Phase-Specific Strategies

Phase 1: Capability Mapping

Lower performance threshold for broader exploration
Higher convergence checks for thorough evaluation
Standard environment for baseline assessment

Phase 2: Challenge Discovery

Higher challenge threshold for difficulty identification
UCB exploration weight for balanced search
Focus on identifying problematic areas

Phase 3: Comprehensive Evaluation

Enhanced environment for detailed analysis
Variation generation for thorough testing
Node selection threshold for quality focus

4. Tree Configuration (`configs/tree_configs.yaml`)

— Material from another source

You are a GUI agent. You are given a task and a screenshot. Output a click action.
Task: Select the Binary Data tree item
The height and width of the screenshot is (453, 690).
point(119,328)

Defines the search space dimensions and available exploration targets.

Purpose

Define available CS concepts for testing
Set difficulty levels and progression
Control search space size and scope
Enable domain-specific customization

File Structure

tree_configs:
  concepts:
    - loops
    - conditionals
    - functions
    - data_structures
    - algorithms
    - error_handling
    - recursion
    - sorting
    - searching
    - dynamic_programming

  difficulties:
    - very easy
    - easy
    - medium
    - hard
    - very hard

Configuration Elements

Concepts

Define the CS topics to evaluate:

Basic concepts: loops, conditionals, functions
Data structures: arrays, lists, trees, graphs
Algorithms: sorting, searching, graph algorithms
Advanced topics: dynamic programming, recursion

Difficulties

Progressive difficulty levels:

Very Easy: Basic syntax and simple operations
Easy: Common patterns and straightforward logic
Medium: Multiple concepts and edge cases
Hard: Complex algorithms and optimization
Very Hard: Advanced techniques and corner cases

Customization Options

Domain-Specific Concepts

concepts:
  - machine_learning
  - neural_networks
  - computer_vision
  - natural_language_processing

Custom Difficulties

difficulties:
  - beginner
  - intermediate
  - advanced
  - expert
  - research_level

5. Experiment Configuration (`configs/experiment_configs.yaml`)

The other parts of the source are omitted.